Authored by aemerson on Oct 3 2022, 7:26 AM.

Details

Summary

This fixes a long standing cause of awful code generation when legalization creates
G_SEXT(G_FCMP(...)), for example due to promoting the condition of a vector G_SELECT.

Since on AArch64 vector compares sign-extend the condition value, there's no need
for this extra G_SEXT. Unfortunately by the time we get to post-legalization these
G_SEXTs have already been lowered into shifts, so this combine is a bit more
involved than I'd ideally like. Oh well.

Diff Detail

Event Timeline

aemerson created this revision.Oct 3 2022, 7:26 AM
Herald added a project: Restricted Project. · View Herald TranscriptOct 3 2022, 7:26 AM
aemerson requested review of this revision.Oct 3 2022, 7:26 AM
arsenm added a subscriber: arsenm.Oct 3 2022, 8:43 AM

This should have been caught and combined into g_sext_inreg, which should have folded out based on computeNumSignBits

This should have been caught and combined into g_sext_inreg, which should have folded out based on computeNumSignBits

The only place we have an opportunity to catch the extend before it gets legalized into shifts is in the artifact combiner, and this is just a code quality optimization so it shouldn't go there.

Why can't this be caught pre-legalize?

llvm/lib/Target/AArch64/GISel/AArch64PostLegalizerCombiner.cpp
368

replaceSingleDefInstWithReg?

Why can't this be caught pre-legalize?

Because the sign-extend and the subsequent shifts only appear during legalization. Before that there’s nothing to combine.
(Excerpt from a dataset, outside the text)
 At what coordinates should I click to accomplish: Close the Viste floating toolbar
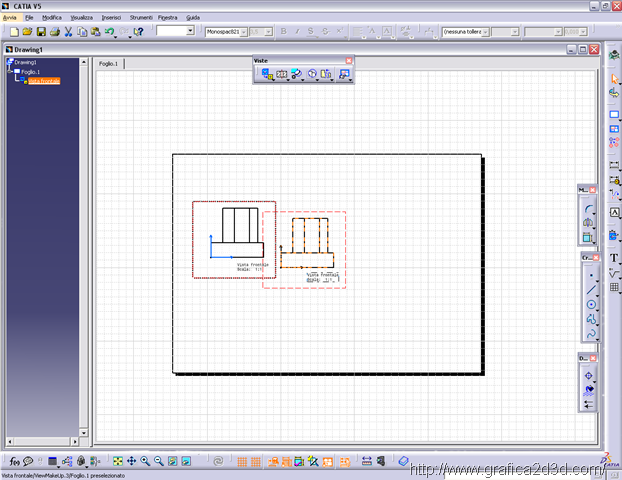pyautogui.click(x=349, y=61)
paquette accepted this revision.Oct 3 2022, 1:12 PM

LGTM

This revision is now accepted and ready to land.Oct 3 2022, 1:12 PM
arsenm added a comment.Oct 3 2022, 2:29 PM

This should have been caught and combined into g_sext_inreg, which should have folded out based on computeNumSignBits

The only place we have an opportunity to catch the extend before it gets legalized into shifts is in the artifact combiner, and this is just a code quality optimization so it shouldn't go there.

The shifts themselves combine into g_sext_inreg

arsenm added a comment.Oct 3 2022, 2:30 PM

This should have been caught and combined into g_sext_inreg, which should have folded out based on computeNumSignBits

The only place we have an opportunity to catch the extend before it gets legalized into shifts is in the artifact combiner, and this is just a code quality optimization so it shouldn't go there.

The shifts themselves combine into g_sext_inreg

Plus there's nothing AArch64 specific about this. You're not getting the sext_inreg with the base set of combines because the aarch64 rule is to always lower sext_inreg

This should have been caught and combined into g_sext_inreg, which should have folded out based on computeNumSignBits

The only place we have an opportunity to catch the extend before it gets legalized into shifts is in the artifact combiner, and this is just a code quality optimization so it shouldn't go there.

The shifts themselves combine into g_sext_inreg

Plus there's nothing AArch64 specific about this. You're not getting the sext_inreg with the base set of combines because the aarch64 rule is to always lower sext_inreg

Ah I see. I’ll look into that tomorrow.